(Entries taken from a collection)
Start of Block
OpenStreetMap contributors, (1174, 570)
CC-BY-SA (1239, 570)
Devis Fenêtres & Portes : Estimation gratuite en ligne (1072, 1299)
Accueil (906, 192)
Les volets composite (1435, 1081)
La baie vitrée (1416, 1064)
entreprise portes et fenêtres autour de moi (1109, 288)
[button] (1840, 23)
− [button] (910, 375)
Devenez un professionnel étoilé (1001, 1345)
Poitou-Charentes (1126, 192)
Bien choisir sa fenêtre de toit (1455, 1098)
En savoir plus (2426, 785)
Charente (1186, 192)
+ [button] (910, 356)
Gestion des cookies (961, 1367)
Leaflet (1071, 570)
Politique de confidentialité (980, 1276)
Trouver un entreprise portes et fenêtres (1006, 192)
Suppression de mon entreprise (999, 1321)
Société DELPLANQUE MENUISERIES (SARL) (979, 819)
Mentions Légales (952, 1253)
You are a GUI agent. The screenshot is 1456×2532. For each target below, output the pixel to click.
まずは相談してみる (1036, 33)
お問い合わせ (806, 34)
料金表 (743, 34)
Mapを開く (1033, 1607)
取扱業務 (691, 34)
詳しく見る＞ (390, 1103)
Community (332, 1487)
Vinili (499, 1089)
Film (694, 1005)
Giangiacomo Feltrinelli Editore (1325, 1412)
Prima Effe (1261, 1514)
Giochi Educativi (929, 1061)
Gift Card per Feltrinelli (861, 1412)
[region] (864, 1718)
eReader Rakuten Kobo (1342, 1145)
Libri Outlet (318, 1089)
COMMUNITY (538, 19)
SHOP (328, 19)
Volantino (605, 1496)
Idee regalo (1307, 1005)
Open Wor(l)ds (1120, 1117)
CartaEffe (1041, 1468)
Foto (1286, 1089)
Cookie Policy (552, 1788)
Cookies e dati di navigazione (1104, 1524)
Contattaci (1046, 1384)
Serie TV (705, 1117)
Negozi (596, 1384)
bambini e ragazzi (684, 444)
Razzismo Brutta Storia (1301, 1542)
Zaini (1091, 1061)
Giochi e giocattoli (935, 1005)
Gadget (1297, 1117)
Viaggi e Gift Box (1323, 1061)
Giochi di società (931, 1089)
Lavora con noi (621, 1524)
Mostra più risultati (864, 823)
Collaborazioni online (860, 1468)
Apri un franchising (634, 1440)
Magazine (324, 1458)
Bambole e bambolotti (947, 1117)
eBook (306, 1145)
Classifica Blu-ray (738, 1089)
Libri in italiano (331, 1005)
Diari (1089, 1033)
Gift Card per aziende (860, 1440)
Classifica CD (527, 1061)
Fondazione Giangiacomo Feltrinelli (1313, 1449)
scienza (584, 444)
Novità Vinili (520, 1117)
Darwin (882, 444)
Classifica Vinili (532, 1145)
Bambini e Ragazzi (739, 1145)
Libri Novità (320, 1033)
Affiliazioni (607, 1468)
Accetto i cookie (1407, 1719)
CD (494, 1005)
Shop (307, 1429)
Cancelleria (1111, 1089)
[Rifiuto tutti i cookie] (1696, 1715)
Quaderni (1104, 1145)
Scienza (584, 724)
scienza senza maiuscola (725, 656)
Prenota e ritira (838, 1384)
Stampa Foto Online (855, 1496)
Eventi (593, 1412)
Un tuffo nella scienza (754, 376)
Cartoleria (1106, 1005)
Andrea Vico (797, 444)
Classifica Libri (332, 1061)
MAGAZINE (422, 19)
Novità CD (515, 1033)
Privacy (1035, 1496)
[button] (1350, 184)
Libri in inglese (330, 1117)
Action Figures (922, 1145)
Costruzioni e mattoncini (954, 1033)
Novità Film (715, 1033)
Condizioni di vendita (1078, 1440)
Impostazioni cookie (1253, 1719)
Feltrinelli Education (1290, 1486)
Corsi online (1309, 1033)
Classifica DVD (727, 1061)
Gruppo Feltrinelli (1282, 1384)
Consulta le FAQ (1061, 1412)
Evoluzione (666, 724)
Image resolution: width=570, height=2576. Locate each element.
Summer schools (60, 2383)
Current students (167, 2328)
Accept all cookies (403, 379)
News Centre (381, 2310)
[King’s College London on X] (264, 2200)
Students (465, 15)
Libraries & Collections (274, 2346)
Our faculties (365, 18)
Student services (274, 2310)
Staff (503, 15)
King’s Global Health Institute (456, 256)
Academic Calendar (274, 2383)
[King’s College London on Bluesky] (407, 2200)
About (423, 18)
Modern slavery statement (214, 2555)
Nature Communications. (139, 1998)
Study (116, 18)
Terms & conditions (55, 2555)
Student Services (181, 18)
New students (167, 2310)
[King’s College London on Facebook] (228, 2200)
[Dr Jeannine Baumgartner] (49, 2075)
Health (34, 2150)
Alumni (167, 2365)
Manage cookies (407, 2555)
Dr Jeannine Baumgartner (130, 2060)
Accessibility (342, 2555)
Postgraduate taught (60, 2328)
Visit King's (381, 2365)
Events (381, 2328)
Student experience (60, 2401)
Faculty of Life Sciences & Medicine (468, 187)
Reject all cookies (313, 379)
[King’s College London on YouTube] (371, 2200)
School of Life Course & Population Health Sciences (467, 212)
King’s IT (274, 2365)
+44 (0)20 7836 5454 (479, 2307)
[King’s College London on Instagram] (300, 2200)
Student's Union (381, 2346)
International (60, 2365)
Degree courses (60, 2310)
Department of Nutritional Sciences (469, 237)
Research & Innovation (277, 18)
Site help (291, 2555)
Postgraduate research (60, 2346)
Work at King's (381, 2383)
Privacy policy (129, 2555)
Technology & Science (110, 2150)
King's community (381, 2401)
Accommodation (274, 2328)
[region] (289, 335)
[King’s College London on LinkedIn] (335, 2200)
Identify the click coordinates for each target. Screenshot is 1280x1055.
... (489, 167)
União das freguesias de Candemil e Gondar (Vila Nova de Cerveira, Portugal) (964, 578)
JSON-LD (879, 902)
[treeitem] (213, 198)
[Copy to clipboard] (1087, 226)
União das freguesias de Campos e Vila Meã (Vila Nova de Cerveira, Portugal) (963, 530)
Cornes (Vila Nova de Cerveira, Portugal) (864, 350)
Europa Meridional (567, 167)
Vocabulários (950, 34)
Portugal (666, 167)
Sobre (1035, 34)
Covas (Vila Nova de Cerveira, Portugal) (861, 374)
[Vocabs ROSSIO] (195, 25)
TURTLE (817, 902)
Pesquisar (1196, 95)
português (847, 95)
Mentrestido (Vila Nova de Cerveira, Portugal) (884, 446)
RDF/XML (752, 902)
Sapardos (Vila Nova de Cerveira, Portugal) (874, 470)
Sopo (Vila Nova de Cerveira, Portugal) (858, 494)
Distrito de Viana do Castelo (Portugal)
End of Block
• **What you are asked to do**
Nothing may be omitted; retype every record exactly.

• **Answer area**
OpenStreetMap contributors, (1174, 570)
CC-BY-SA (1239, 570)
Devis Fenêtres & Portes : Estimation gratuite en ligne (1072, 1299)
Accueil (906, 192)
Les volets composite (1435, 1081)
La baie vitrée (1416, 1064)
entreprise portes et fenêtres autour de moi (1109, 288)
[button] (1840, 23)
− [button] (910, 375)
Devenez un professionnel étoilé (1001, 1345)
Poitou-Charentes (1126, 192)
Bien choisir sa fenêtre de toit (1455, 1098)
En savoir plus (2426, 785)
Charente (1186, 192)
+ [button] (910, 356)
Gestion des cookies (961, 1367)
Leaflet (1071, 570)
Politique de confidentialité (980, 1276)
Trouver un entreprise portes et fenêtres (1006, 192)
Suppression de mon entreprise (999, 1321)
Société DELPLANQUE MENUISERIES (SARL) (979, 819)
Mentions Légales (952, 1253)
You are a GUI agent. The screenshot is 1456×2532. For each target below, output the pixel to click.
まずは相談してみる (1036, 33)
お問い合わせ (806, 34)
料金表 (743, 34)
Mapを開く (1033, 1607)
取扱業務 (691, 34)
詳しく見る＞ (390, 1103)
Community (332, 1487)
Vinili (499, 1089)
Film (694, 1005)
Giangiacomo Feltrinelli Editore (1325, 1412)
Prima Effe (1261, 1514)
Giochi Educativi (929, 1061)
Gift Card per Feltrinelli (861, 1412)
[region] (864, 1718)
eReader Rakuten Kobo (1342, 1145)
Libri Outlet (318, 1089)
COMMUNITY (538, 19)
SHOP (328, 19)
Volantino (605, 1496)
Idee regalo (1307, 1005)
Open Wor(l)ds (1120, 1117)
CartaEffe (1041, 1468)
Foto (1286, 1089)
Cookie Policy (552, 1788)
Cookies e dati di navigazione (1104, 1524)
Contattaci (1046, 1384)
Serie TV (705, 1117)
Negozi (596, 1384)
bambini e ragazzi (684, 444)
Razzismo Brutta Storia (1301, 1542)
Zaini (1091, 1061)
Giochi e giocattoli (935, 1005)
Gadget (1297, 1117)
Viaggi e Gift Box (1323, 1061)
Giochi di società (931, 1089)
Lavora con noi (621, 1524)
Mostra più risultati (864, 823)
Collaborazioni online (860, 1468)
Apri un franchising (634, 1440)
Magazine (324, 1458)
Bambole e bambolotti (947, 1117)
eBook (306, 1145)
Classifica Blu-ray (738, 1089)
Libri in italiano (331, 1005)
Diari (1089, 1033)
Gift Card per aziende (860, 1440)
Classifica CD (527, 1061)
Fondazione Giangiacomo Feltrinelli (1313, 1449)
scienza (584, 444)
Novità Vinili (520, 1117)
Darwin (882, 444)
Classifica Vinili (532, 1145)
Bambini e Ragazzi (739, 1145)
Libri Novità (320, 1033)
Affiliazioni (607, 1468)
Accetto i cookie (1407, 1719)
CD (494, 1005)
Shop (307, 1429)
Cancelleria (1111, 1089)
[Rifiuto tutti i cookie] (1696, 1715)
Quaderni (1104, 1145)
Scienza (584, 724)
scienza senza maiuscola (725, 656)
Prenota e ritira (838, 1384)
Stampa Foto Online (855, 1496)
Eventi (593, 1412)
Un tuffo nella scienza (754, 376)
Cartoleria (1106, 1005)
Andrea Vico (797, 444)
Classifica Libri (332, 1061)
MAGAZINE (422, 19)
Novità CD (515, 1033)
Privacy (1035, 1496)
[button] (1350, 184)
Libri in inglese (330, 1117)
Action Figures (922, 1145)
Costruzioni e mattoncini (954, 1033)
Novità Film (715, 1033)
Condizioni di vendita (1078, 1440)
Impostazioni cookie (1253, 1719)
Feltrinelli Education (1290, 1486)
Corsi online (1309, 1033)
Classifica DVD (727, 1061)
Gruppo Feltrinelli (1282, 1384)
Consulta le FAQ (1061, 1412)
Evoluzione (666, 724)
Image resolution: width=570, height=2576. Locate each element.
Summer schools (60, 2383)
Current students (167, 2328)
Accept all cookies (403, 379)
News Centre (381, 2310)
[King’s College London on X] (264, 2200)
Students (465, 15)
Libraries & Collections (274, 2346)
Our faculties (365, 18)
Student services (274, 2310)
Staff (503, 15)
King’s Global Health Institute (456, 256)
Academic Calendar (274, 2383)
[King’s College London on Bluesky] (407, 2200)
About (423, 18)
Modern slavery statement (214, 2555)
Nature Communications. (139, 1998)
Study (116, 18)
Terms & conditions (55, 2555)
Student Services (181, 18)
New students (167, 2310)
[King’s College London on Facebook] (228, 2200)
[Dr Jeannine Baumgartner] (49, 2075)
Health (34, 2150)
Alumni (167, 2365)
Manage cookies (407, 2555)
Dr Jeannine Baumgartner (130, 2060)
Accessibility (342, 2555)
Postgraduate taught (60, 2328)
Visit King's (381, 2365)
Events (381, 2328)
Student experience (60, 2401)
Faculty of Life Sciences & Medicine (468, 187)
Reject all cookies (313, 379)
[King’s College London on YouTube] (371, 2200)
School of Life Course & Population Health Sciences (467, 212)
King’s IT (274, 2365)
+44 (0)20 7836 5454 (479, 2307)
[King’s College London on Instagram] (300, 2200)
Student's Union (381, 2346)
International (60, 2365)
Degree courses (60, 2310)
Department of Nutritional Sciences (469, 237)
Research & Innovation (277, 18)
Site help (291, 2555)
Postgraduate research (60, 2346)
Work at King's (381, 2383)
Privacy policy (129, 2555)
Technology & Science (110, 2150)
King's community (381, 2401)
Accommodation (274, 2328)
[region] (289, 335)
[King’s College London on LinkedIn] (335, 2200)
Identify the click coordinates for each target. Screenshot is 1280x1055.
... (489, 167)
União das freguesias de Candemil e Gondar (Vila Nova de Cerveira, Portugal) (964, 578)
JSON-LD (879, 902)
[treeitem] (213, 198)
[Copy to clipboard] (1087, 226)
União das freguesias de Campos e Vila Meã (Vila Nova de Cerveira, Portugal) (963, 530)
Cornes (Vila Nova de Cerveira, Portugal) (864, 350)
Europa Meridional (567, 167)
Vocabulários (950, 34)
Portugal (666, 167)
Sobre (1035, 34)
Covas (Vila Nova de Cerveira, Portugal) (861, 374)
[Vocabs ROSSIO] (195, 25)
TURTLE (817, 902)
Pesquisar (1196, 95)
português (847, 95)
Mentrestido (Vila Nova de Cerveira, Portugal) (884, 446)
RDF/XML (752, 902)
Sapardos (Vila Nova de Cerveira, Portugal) (874, 470)
Sopo (Vila Nova de Cerveira, Portugal) (858, 494)
Distrito de Viana do Castelo (Portugal)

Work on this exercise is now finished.